-- WHAT YOU NEED TO DO --
Count the rows below that contain the word "language". Reply with only the number.

[Dataset items]
----

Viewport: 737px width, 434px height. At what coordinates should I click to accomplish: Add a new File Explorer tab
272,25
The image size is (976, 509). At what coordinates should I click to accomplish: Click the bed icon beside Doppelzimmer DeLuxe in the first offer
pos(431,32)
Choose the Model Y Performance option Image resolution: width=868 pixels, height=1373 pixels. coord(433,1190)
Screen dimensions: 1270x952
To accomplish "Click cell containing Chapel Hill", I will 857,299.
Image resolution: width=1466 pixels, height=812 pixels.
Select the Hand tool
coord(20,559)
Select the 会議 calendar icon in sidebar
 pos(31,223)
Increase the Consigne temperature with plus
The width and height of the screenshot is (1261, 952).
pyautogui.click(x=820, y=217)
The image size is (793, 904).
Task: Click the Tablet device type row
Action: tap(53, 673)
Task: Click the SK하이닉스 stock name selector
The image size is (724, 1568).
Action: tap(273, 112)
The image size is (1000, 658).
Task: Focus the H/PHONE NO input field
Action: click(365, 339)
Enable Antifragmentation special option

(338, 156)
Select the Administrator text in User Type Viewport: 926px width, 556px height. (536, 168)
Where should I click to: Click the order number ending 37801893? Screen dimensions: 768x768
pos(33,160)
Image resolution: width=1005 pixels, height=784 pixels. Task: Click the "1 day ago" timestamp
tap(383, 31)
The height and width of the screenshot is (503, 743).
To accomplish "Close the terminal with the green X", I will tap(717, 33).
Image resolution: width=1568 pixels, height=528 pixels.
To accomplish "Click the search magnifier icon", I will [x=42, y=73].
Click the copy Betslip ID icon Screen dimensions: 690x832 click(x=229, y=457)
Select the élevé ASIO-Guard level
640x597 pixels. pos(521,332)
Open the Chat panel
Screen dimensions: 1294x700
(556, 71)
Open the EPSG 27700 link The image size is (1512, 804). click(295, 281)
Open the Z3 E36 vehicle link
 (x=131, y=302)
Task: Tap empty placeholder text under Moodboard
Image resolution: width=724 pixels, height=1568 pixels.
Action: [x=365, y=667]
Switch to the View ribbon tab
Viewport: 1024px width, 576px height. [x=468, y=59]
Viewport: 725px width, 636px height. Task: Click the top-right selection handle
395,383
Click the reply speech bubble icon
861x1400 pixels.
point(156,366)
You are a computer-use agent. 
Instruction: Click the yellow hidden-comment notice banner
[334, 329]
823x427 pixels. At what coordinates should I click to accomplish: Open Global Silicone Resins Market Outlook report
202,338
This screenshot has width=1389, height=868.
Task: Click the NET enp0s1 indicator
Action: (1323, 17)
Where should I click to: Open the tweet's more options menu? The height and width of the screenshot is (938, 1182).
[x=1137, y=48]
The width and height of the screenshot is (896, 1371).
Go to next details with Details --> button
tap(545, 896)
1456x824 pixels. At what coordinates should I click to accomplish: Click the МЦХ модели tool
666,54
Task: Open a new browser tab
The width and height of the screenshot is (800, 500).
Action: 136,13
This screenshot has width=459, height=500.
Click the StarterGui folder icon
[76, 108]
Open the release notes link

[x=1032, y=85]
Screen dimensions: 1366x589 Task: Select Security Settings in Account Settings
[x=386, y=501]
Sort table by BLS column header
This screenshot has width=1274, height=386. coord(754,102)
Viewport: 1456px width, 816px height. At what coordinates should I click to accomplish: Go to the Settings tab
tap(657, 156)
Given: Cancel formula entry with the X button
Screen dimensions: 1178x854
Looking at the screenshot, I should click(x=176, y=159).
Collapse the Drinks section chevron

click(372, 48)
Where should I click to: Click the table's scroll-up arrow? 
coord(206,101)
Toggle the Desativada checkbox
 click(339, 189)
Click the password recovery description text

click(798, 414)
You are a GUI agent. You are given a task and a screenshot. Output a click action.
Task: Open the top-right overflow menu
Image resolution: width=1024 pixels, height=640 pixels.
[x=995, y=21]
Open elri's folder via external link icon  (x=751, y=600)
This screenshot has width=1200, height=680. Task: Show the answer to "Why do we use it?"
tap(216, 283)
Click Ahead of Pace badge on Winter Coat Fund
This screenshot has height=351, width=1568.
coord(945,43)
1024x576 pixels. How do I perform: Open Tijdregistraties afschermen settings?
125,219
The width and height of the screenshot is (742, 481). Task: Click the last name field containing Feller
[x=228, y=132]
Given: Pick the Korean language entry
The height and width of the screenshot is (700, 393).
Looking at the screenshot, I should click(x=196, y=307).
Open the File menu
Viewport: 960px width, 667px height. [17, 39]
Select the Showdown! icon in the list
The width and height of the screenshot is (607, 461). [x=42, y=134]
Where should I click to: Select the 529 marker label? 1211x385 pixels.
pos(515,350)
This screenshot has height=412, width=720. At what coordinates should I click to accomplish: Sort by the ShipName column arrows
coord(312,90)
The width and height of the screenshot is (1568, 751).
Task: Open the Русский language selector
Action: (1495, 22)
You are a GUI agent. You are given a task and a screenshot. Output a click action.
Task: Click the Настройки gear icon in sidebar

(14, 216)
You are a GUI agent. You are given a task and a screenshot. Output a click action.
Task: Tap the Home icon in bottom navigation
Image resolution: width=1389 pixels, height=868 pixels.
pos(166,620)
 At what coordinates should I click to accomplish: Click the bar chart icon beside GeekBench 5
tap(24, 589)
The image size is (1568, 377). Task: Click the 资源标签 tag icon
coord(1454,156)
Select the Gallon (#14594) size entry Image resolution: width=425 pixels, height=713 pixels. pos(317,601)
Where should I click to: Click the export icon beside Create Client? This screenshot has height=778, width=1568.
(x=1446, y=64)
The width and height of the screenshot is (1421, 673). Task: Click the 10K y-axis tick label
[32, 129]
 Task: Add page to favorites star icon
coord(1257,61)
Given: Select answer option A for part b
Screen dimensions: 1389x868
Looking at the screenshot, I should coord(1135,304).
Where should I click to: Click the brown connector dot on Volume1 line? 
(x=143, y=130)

----

-- FINAL RESULT --
2